Nel continuo richiamarsi delle due posizioni in conflitto si scorge l'impossibilità delle relative tesi di fare a meno l'una dell'altra, come due parti di una sola verità: la volontà individuale, per essere sovrana, ha sempre bisogno di essere legittimata (dalle autorità, dalle leggi e dagli stessi avversari), cioè di non doversi legittimare da sé; d'altra parte si può limitare solo una volontà che si pone come libera e sovrana. Cosa accade nei casi in cui l'individuo non sa se vuole vivere o morire? Chi decide fino a quando dovrà vivere e quando dovrà morire? Se, in altri termini, si considera la volontà di morire nel suo "formarsi" nella storia di una vita, si può constatare che non sempre essa diventa una volontà che si pone come sovrana, ma che si situa lungo un continuum che va dall'assenza di volontà alla volontà sovrana passando per una gamma di posizioni intermedie. Il caso Welby distorce la realtà imponendo di porre il problema della volontà individuale di morire solo quando essa si presenta nel suo volersi sovrana di fronte al valore assoluto della vita. L'anteporre il valore assoluto della vita individuale al valore della volontà dello stesso individuo, d'altra parte, distorce la realtà, imponendo di porre il problema della volontà individuale di morire solo quando il valore assoluto della vita viene negato dalla volontà di morire di colui che la possiede. In realtà sia la volontà di morire che il valore della vita che vuole limitarla si presentano in forme ben più numerose delle due forme estreme con cui si sono presentate nel caso Welby e nel dibattito distorto che ne è seguito. Esse derivano dalle dimensioni dell'uomo che si possono riassumere nelle tre categorie filosofiche dell'in-sé, del per-sé e del per-altri.
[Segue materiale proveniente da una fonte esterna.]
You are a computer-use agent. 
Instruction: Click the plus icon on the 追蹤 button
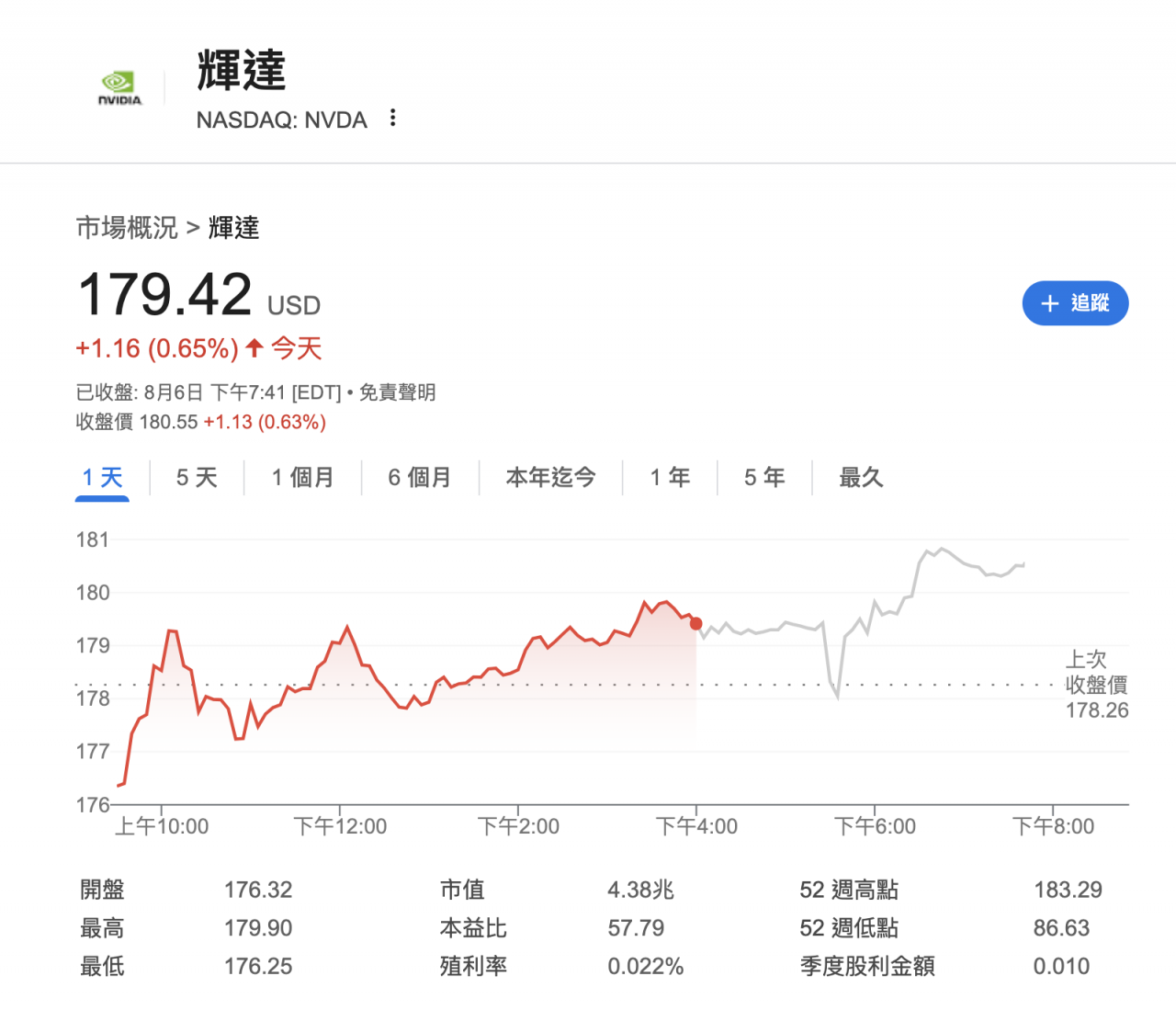pos(1048,303)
In sé, nella sua naturalità biologica, l'uomo può voler morire solo per "ragioni oggettive": il cervello valuta invivibile la vita e produce la volontà di morire. Per sé, come persona unica e irripetibile, l'uomo può voler morire solo per "ragioni soggettive": dentro di sé sente la vita come nemica e deve "levar la mano su di sé". Per-altri, cioè come essere umano vulnerabile e sensibile agli altri, l'uomo può voler morire solo per salvare altri, cioè per ragioni etiche: patisce per il male che la sua vita fa ad altri e a se stesso e desidera morire. Vi corrispondono le tre forme della morte volontaria: l'eutanasia, il suicidio, il sacrificio. In tutti e tre i casi la volontà può porsi come sovrana o come da limitare, ma si tratta sempre di un processo dinamico che può cambiare direzione in ogni momento se le crisi che lo costellano cambiano l'individuo.
Welby aveva rifiutato per ragioni oggettive di essere attaccato ad un respiratore, poi per anni e anni ha vissuto attaccato ad esso: non sarà stato perché ha scoperto che la sua valutazione della vita attaccata al respiratore come vita invivibile si è rivelata sbagliata? Poi ha sentito dentro di sé come insopportabile la minaccia di morire soffocato (che altri nelle sue stesse condizioni sentono come sopportabile) e, se avesse potuto, si sarebbe suicidato; ma dipendeva da altri per non morire soffocato: hanno il diritto gli altri di difendere la vita di qualcuno che la rifiuta? Se sì, le cose andranno in un modo, se no, le cose andranno in maniera diversa.
Gli altri non hanno voluto esplicitamente e ufficialmente assumersi la responsabilità di aiutare Welby a morire ed egli ha dovuto mettere tutti di fronte al fatto compiuto: cosa sarebbe accaduto se non avesse trovato nessuno disposto ad aiutarlo? Sarebbe stato un bene o un male che Welby fosse ancora vivo contro la sua volontà? Sarebbe stato sufficiente considerarlo un male solo perché non corrispondeva alla sua volontà? E se Welby fosse ancora vivo e potesse ancora testimoniare (magari dal Parlamento, o scrivendo un altro libro) di fronte ad altri la sua volontà di morire, ma dando a questi la possibilità di difendere la sua vita, cioè di prendersi l'onere di dimostrargli che ancora valeva qualcosa per gli altri anche se non valeva niente per sé?